Appendix 2: The Applicant's request

1. Copy of all contracts signed between Scottish Borders Council and Memsafe Ltd since 2015

2. The Council issued a statement that appeared on https://www.itv.com/news/border/2019-04-05/more-than-700-gravestones-altered-after-safety-inspection/ on the 5th of April 2019

"The council took the decision to test all the headstones in the old section of Peebles Cemetery, regardless of size and age, following a risk assessment."

"So far the majority of unstable memorials tested across the Borders have been made safe by socketing, which means keeping the headstone upright with the majority of the inscription still visible for families and visitors to read. "

- Scottish Borders Council Spokesman

I need to have all documents, including emails, relating to how that decision was made (as previously only large or old stones were to be tested), the date that this decision was made, the name of the person who made that decision, who that person worked for (whether they were Council employees, or if not the name of the company they worked for), and how that decision was notified to the public.

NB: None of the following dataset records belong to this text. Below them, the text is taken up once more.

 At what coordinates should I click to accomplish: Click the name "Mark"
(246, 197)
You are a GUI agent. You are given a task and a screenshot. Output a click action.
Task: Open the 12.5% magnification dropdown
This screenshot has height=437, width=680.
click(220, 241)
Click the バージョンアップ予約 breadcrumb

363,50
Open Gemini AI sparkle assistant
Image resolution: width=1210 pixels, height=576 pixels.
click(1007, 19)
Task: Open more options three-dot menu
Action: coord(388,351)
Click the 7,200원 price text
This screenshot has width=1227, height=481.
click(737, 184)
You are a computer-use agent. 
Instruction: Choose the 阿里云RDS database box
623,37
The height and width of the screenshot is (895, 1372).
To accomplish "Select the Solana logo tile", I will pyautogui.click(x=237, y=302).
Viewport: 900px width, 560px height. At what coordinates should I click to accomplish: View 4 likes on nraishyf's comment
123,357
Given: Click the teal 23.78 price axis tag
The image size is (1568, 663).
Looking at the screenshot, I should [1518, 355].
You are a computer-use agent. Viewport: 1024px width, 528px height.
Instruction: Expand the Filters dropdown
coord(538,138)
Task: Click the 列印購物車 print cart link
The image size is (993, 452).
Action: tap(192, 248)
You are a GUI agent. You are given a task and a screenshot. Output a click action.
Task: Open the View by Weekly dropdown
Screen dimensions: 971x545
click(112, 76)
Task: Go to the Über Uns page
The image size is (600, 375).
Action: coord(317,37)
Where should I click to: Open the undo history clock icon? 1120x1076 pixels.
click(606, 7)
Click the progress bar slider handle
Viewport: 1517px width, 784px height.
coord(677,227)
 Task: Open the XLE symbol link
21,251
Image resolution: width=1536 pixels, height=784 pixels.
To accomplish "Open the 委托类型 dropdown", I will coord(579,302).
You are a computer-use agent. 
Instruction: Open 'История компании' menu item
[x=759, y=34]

3. Peebles Cemetery was reinspected on the 12th March 2019. I required the full report of this inspection, the name of the person or persons who carried out this inspection, whether they were Council employees, or if not the name of the company they worked for. I require to know how this inspection was carried out, whether by visiting the Cemetery or by use of previous notes, and the relevant qualifications of the person(s) doing this inspection.

4. Copy of the sign off sheet for the work done at Peebles Cemetery. (This could be a Job sign off sheet or a Project sign off sheet)

5. The total amount that Scottish Borders Council paid to Memsafe Ltd between the 06/07/2018 and 31/03/2019 inclusive. The amount of any further payments due to Memsafe Ltd. by Scottish Borders Council.